Return every line from the one with "This screenshot has width=2328, height=1568." through the one with "Click the browser", inclusive, exactly as it appears below.

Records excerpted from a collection
-=-=-

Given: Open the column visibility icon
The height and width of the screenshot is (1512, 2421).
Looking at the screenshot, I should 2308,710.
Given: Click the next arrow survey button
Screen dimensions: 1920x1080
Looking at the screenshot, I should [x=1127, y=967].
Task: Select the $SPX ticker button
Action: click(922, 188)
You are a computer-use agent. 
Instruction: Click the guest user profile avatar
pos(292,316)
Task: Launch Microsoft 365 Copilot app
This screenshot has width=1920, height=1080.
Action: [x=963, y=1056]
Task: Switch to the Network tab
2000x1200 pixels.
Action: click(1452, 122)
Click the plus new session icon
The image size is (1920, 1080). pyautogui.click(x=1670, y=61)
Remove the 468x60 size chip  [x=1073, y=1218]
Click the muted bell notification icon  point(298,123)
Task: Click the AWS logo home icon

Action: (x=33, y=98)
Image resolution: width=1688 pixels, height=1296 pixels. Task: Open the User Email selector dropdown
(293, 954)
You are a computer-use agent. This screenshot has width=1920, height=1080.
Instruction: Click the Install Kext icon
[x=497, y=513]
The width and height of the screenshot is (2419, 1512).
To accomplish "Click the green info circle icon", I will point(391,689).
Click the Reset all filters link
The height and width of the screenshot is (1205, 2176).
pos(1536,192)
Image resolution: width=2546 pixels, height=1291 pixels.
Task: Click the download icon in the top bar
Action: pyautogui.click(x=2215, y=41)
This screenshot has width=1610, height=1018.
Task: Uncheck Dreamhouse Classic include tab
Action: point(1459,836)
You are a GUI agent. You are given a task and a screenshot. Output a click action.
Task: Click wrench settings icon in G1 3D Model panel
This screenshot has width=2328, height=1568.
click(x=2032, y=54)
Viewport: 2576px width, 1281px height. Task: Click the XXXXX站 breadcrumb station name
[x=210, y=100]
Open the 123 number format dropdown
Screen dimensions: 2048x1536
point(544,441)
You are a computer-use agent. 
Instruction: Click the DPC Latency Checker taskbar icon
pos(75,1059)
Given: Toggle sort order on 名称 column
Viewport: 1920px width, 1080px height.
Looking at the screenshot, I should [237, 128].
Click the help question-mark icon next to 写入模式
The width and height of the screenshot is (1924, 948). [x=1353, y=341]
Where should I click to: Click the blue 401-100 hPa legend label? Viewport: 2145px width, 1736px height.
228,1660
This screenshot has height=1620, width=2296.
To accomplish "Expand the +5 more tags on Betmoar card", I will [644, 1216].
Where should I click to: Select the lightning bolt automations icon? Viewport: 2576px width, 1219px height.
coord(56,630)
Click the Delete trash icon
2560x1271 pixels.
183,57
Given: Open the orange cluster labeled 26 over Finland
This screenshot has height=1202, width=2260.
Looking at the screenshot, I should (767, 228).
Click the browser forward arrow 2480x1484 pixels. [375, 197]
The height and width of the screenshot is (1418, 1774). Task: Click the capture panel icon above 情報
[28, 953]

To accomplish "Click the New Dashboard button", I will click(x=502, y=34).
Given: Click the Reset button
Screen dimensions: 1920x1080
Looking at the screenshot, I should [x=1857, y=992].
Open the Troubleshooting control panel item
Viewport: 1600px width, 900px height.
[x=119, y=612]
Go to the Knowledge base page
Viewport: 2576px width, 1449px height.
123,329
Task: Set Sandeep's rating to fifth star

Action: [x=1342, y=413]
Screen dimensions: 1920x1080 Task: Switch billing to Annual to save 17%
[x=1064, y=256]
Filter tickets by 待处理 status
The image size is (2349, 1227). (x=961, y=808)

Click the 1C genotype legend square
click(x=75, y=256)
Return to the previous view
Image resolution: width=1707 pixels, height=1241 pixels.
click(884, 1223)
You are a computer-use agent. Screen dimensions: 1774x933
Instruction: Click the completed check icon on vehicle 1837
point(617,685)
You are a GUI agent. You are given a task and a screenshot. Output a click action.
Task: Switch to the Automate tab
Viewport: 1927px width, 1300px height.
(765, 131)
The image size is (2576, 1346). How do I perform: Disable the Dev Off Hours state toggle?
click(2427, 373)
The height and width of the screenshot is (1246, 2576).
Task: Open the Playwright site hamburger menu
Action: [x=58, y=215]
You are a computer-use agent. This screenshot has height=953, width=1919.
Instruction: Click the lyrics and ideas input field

-=-=-

- **Exercise result**
This screenshot has width=2328, height=1568.
click(x=2032, y=54)
Viewport: 2576px width, 1281px height. Task: Click the XXXXX站 breadcrumb station name
[x=210, y=100]
Open the 123 number format dropdown
Screen dimensions: 2048x1536
point(544,441)
You are a computer-use agent. 
Instruction: Click the DPC Latency Checker taskbar icon
pos(75,1059)
Given: Toggle sort order on 名称 column
Viewport: 1920px width, 1080px height.
Looking at the screenshot, I should [237, 128].
Click the help question-mark icon next to 写入模式
The width and height of the screenshot is (1924, 948). [x=1353, y=341]
Where should I click to: Click the blue 401-100 hPa legend label? Viewport: 2145px width, 1736px height.
228,1660
This screenshot has height=1620, width=2296.
To accomplish "Expand the +5 more tags on Betmoar card", I will [644, 1216].
Where should I click to: Select the lightning bolt automations icon? Viewport: 2576px width, 1219px height.
coord(56,630)
Click the Delete trash icon
2560x1271 pixels.
183,57
Given: Open the orange cluster labeled 26 over Finland
This screenshot has height=1202, width=2260.
Looking at the screenshot, I should (767, 228).
Click the browser forward arrow 2480x1484 pixels. [375, 197]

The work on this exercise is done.